Trump urged Native American leaders to extract resources from their land: report

Trump urged Native American leaders to extract resources from their land: report

President Trump reportedly encouraged Native American leaders to “just do it” and extract resources from their own land, despite federal regulations blocking them from doing so, Axios reported on Sunday.


After the leaders told Trump they couldn’t drill for the resources because of regulations, Trump reportedly said: ”But now it's me. The government's different now. Obama's gone; and we're doing things differently here."

"Chief, chief, what are they going to do? Once you get it out of the ground are they going to make you put it back in there?” Trump said, according to Axios.

“I mean, once it's out of the ground it can't go back in there. You've just got to do it. I'm telling you, chief, you've just got to do it."

Axios reported that when a Trump official in the room told the leaders that the administration was working on rolling back the regulations blocking them from extracting the resources, the president said: "Guys, I feel like you're not hearing me right now. We've just got to do it."

“I feel like we've got no choice; other countries are just doing it. China is not asking questions about all of this stuff. They're just doing it.
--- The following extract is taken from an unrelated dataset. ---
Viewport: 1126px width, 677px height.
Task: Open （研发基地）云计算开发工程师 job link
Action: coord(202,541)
And guys, we've just got to do it."

A person in the meeting disputed that Trump was telling the leaders to break federal law and start drilling on the land, telling Axios that the remarks were just “Trump speak.”

Trump has made rolling back regulations a key part of his administration, including opening the Arctic National Wildlife Refuge to drilling.
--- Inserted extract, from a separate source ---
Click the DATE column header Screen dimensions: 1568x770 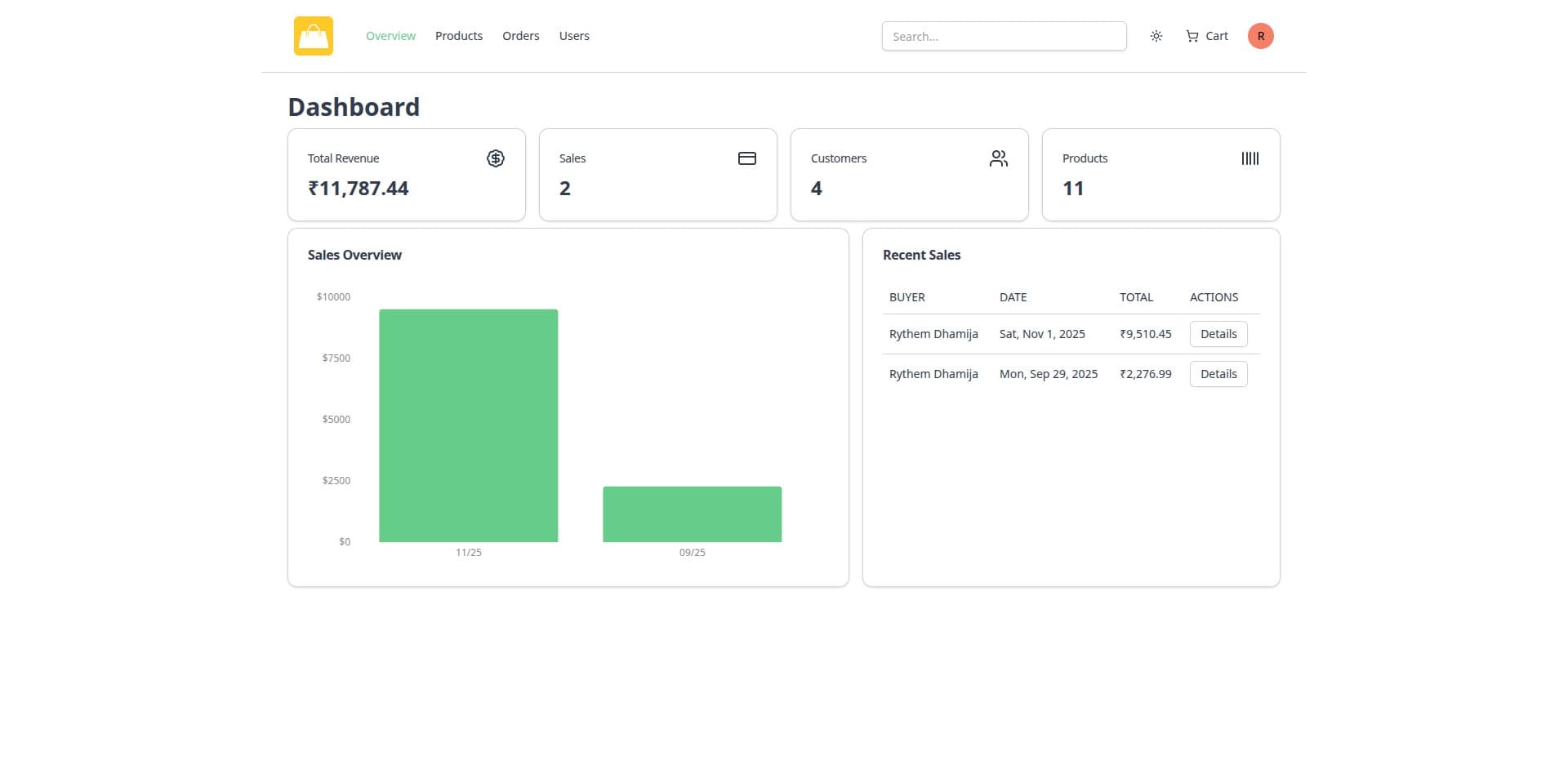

Energy resources have been a point of contention between the federal government and Native American tribes recently — tribes have pushed to shut down the Dakota Access Pipeline because it passes through a lake they consider to be environmentally and culturally important.

Native American tribes have also long fought to drill on reservations, but federal regulations that apply only to tribal lands have slowed down the process and cost tribes millions of dollars, according to Reuters.

Some estimate that the reservations contain up to a fifth of the U.S.'s oil and gas reserves, Reuters reported. And tribal leaders are reportedly taking advantage of the Trump administration's regulatory rollbacks to push for easier access to the possible reserves.